He urged “all authorities here and abroad to exercise at least the same amount of prudence and restraint in their public commentary as we do,” before taking aim at the new FTX management in the United States led by CEO John J. Ray III.

“It is extremely regrettable that in chapter 11 filings for bankruptcy protection made in New York last week that the new Chief Executive of FTX Trading Limited, not the Bahamas-based FTX Digital Markets, but an affiliate company incorporated in Antigua and Barbuda, misrepresented the timely action taken by the Securities Commission and used inaccurate allegations lodged in the transfer motion they had filed to do so,” he said.

“It is possible that the prospect of multi-million dollar legal and consultancy fees is driving both their legal strategy and their intemperate statements. In any case we urge prudence and accuracy in all future filings in all matters.”

Looking ahead, Pinder said that the Securities Commission and the Financial Crimes unit of the Royal Bahamas Police will continue to investigate “the facts and circumstances regarding FTX's insolvency crisis and any potential violations of Bahamian law they will hold accountable any responsible companies and individuals.”

Pinder’s statements are the latest in a series of developments that have set up a tug-of-war between the Bahamas and the United States, with hundreds of millions in crypto at stake.

## SOURCE DATA

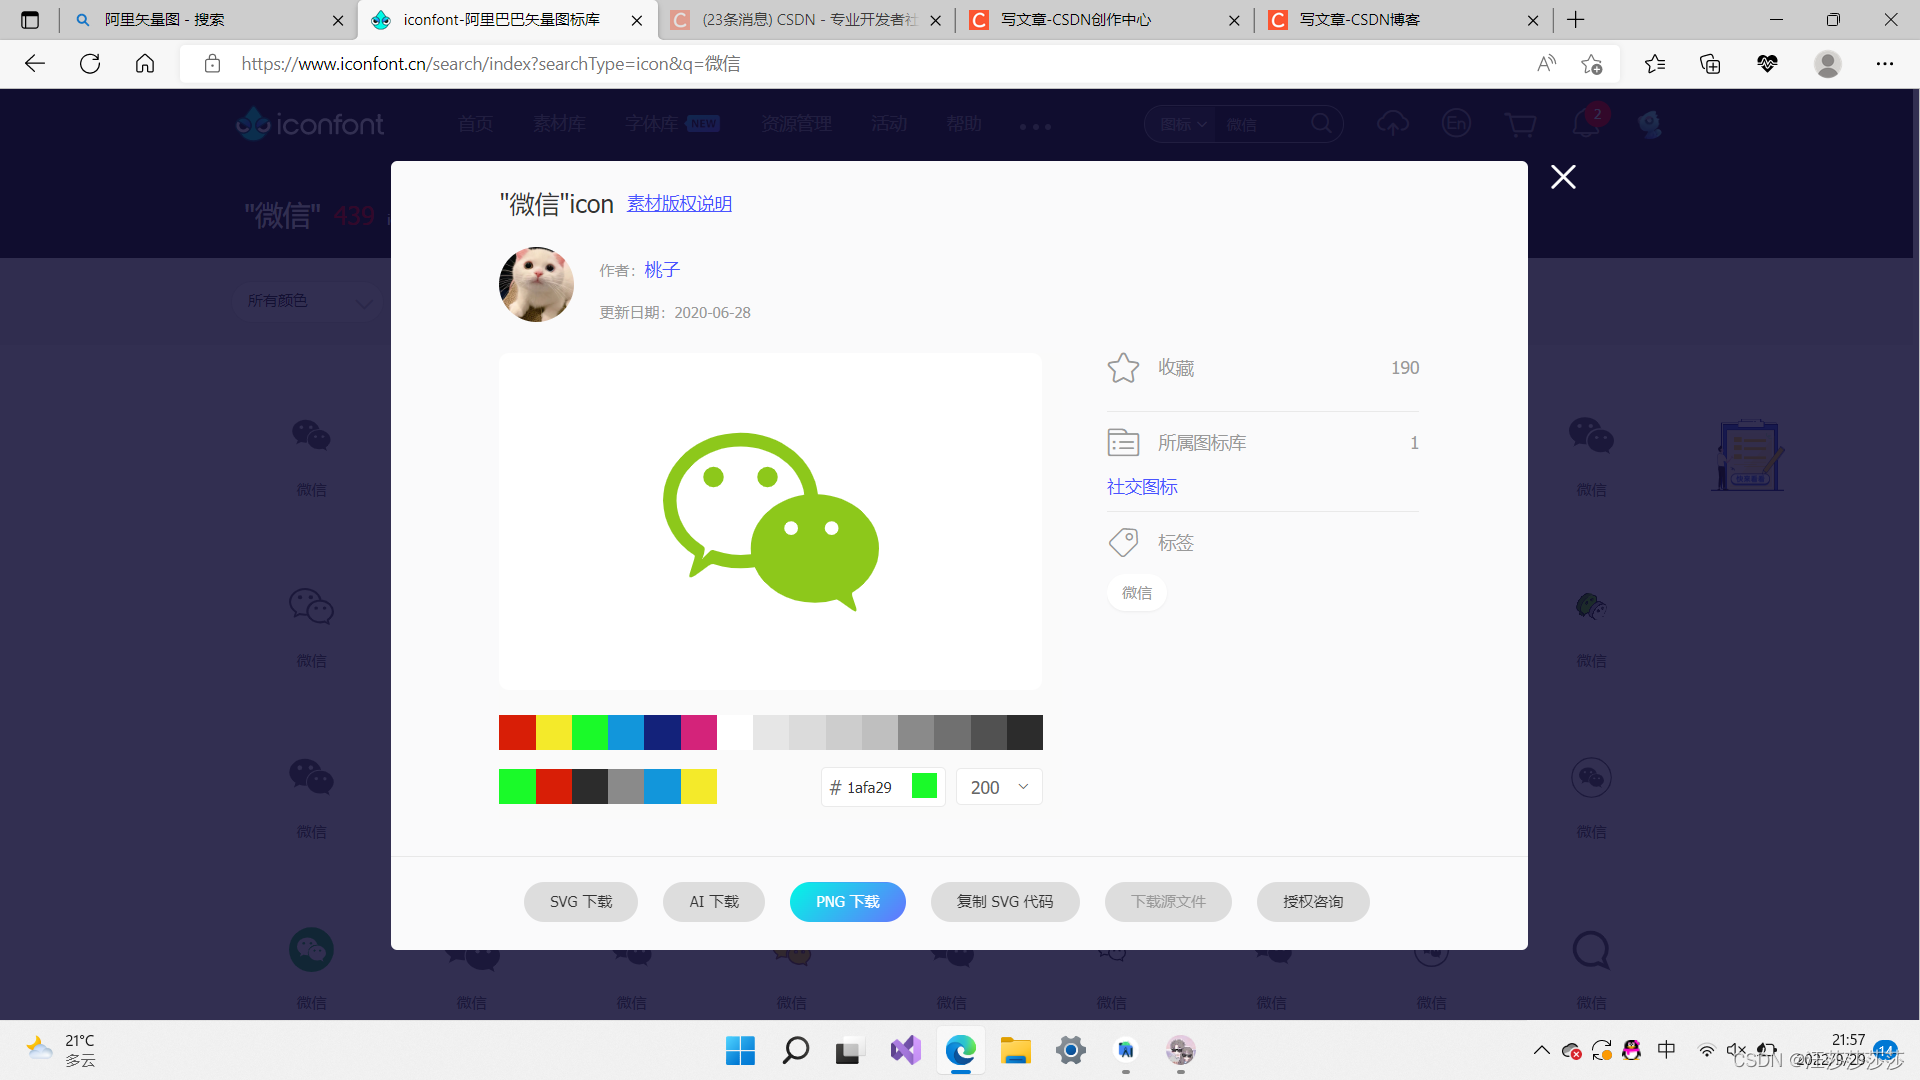Click the library icon beside 所属图标库
Viewport: 1920px width, 1080px height.
point(1123,441)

## TASKS TO CARRY OUT
(a) In the FTX excerpt, what does Pinder suggest might be behind the new FTX management's legal strategy and statements? Answer in one to three sentences.
(b) Pick up the passage on Pinder's FTX remarks right after its final sentence and carry it forward.

## RESPONSES FOR EACH TASK
(a) Pinder suggests that the prospect of multi-million dollar legal and consultancy fees may be driving both the new FTX management's legal strategy and what he calls their intemperate statements.

(b)
FDM filed for Chapter 15 bankruptcy protection in New York on Nov. 15 in an attempt to seek U.S. recognition of the bankruptcy proceedings in the Bahamas. Chapter 15 applies to bankruptcies for non-U.S. companies, so the filing is essentially a claim that FDM, and all the assets in the SCB’s possession, are under Bahamian jurisdiction.

The following day, FTX Trading Ltd., also known as FTX.com, filed an emergency motion arguing that the Chapter 15 filings should also take place in the Delaware court that is handling their Chapter 11 filing to “end the chaos and to ensure that assets can be secured and marshaled in an orderly process.”

The filing also claimed there is “credible evidence that the Bahamian government is responsible for directing unauthorized access to the Debtors’ systems for the purpose of obtaining digital assets of the Debtors,” and that these actions “took place after the commencement of these cases.”